To provide a thorough validation of the methods and software, the software is applied to a variety of datasets are varying types and extent of missing data constructed from an initial dataset in which all of the measurements are initially available. The performance of the various methods for filling in missing values are compared using several metrics including the normalized root-mean-squared error, the number of imputed values outside the boundaries, the number of imputed values considered outliers, and the computational time. Fifty simulations on each missing data scenario were conducted to obtain the distribution of these metrics. The matrix completion methods were the most effective except for the censoring case where probabilistic PCA methods were the most effective.

References

Cai, J. F., Candès, E. J., and Shen, Z. (2010). A singular value thresholding algorithm for matrix completion. SIAM Journal on Optimization, 20(4):1956–1982.

Chiang, L. H., Russell, E. L., and Braatz, R. D. (2000). Fault Detection and Diagnosis in Industrial Systems. Springer Science & Business Media, London, U.K.

Imtiaz, S. A. and Shah, S. L. (2008). Treatment of missing values in process data analysis. Canadian Journal of Chemical Engineering, 86(5):838–858.

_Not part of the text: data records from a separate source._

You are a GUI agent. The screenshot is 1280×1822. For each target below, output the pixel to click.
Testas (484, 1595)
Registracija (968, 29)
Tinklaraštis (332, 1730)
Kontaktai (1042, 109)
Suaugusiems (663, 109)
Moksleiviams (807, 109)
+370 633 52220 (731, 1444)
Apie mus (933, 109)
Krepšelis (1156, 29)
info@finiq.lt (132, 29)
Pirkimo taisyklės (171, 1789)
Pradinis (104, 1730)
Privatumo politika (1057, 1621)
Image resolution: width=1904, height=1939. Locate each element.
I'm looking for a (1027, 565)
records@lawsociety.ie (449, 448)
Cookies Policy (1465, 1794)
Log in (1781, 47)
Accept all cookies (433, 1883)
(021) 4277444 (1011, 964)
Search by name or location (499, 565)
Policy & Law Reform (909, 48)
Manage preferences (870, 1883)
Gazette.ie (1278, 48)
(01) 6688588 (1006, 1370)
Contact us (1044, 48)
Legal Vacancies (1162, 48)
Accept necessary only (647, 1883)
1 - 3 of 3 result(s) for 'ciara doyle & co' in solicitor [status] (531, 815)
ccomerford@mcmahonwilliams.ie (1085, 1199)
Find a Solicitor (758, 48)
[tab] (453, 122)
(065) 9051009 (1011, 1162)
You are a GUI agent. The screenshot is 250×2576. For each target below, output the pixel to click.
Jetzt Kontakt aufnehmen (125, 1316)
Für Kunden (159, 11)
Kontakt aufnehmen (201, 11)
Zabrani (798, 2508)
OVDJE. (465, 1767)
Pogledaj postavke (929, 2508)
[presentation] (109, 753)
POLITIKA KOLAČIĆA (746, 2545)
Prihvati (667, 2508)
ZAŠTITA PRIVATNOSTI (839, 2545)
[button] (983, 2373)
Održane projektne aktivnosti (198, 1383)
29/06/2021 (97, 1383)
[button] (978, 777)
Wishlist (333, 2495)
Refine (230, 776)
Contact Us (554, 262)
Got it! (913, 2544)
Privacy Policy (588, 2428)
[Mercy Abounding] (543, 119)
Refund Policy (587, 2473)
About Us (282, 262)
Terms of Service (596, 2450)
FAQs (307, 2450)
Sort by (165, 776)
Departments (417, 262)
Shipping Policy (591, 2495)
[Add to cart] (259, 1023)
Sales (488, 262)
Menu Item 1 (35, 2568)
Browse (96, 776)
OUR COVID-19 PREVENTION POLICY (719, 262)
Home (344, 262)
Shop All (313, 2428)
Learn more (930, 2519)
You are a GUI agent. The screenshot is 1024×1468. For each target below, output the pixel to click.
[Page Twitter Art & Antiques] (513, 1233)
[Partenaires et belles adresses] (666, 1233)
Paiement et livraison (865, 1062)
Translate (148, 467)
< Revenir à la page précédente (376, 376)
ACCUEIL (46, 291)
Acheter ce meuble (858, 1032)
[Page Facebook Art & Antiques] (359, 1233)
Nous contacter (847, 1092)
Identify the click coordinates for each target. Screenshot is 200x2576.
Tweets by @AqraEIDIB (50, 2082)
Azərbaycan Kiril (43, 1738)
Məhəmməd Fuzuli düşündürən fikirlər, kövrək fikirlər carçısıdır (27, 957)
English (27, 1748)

Lin, Z., Chen, M., and Ma, Y. (2010). The augmented Lagrange multiplier method for exact recovery of corrupted low-rank matrices. arXiv:1009.5055.

Miller, P., Swanson, R. E., and Heckler, C. E. (1998). Contribution plots: A missing link in multivariate quality control. Applied Mathematics & Computer Science, 8(4):775–792.

Oba, S., Sato, M.-A., Takemasa, I., Monden, M., Matsubara, K.-I., and Ishii, S. (2003). A Bayesian missing value estimation method for gene expression profile data. Bioinformatics, 19(16):2088–2096.

Severson, K. A., Molaro, M. C., and Braatz, R. D. (2017). Principal component analysis of process datasets with missing values. Processes, 5(3):38.

Zhu, X. and Braatz, R. D. (2014). Two-dimensional contribution map for fault identification. IEEE Control Systems, 34(5):72–77.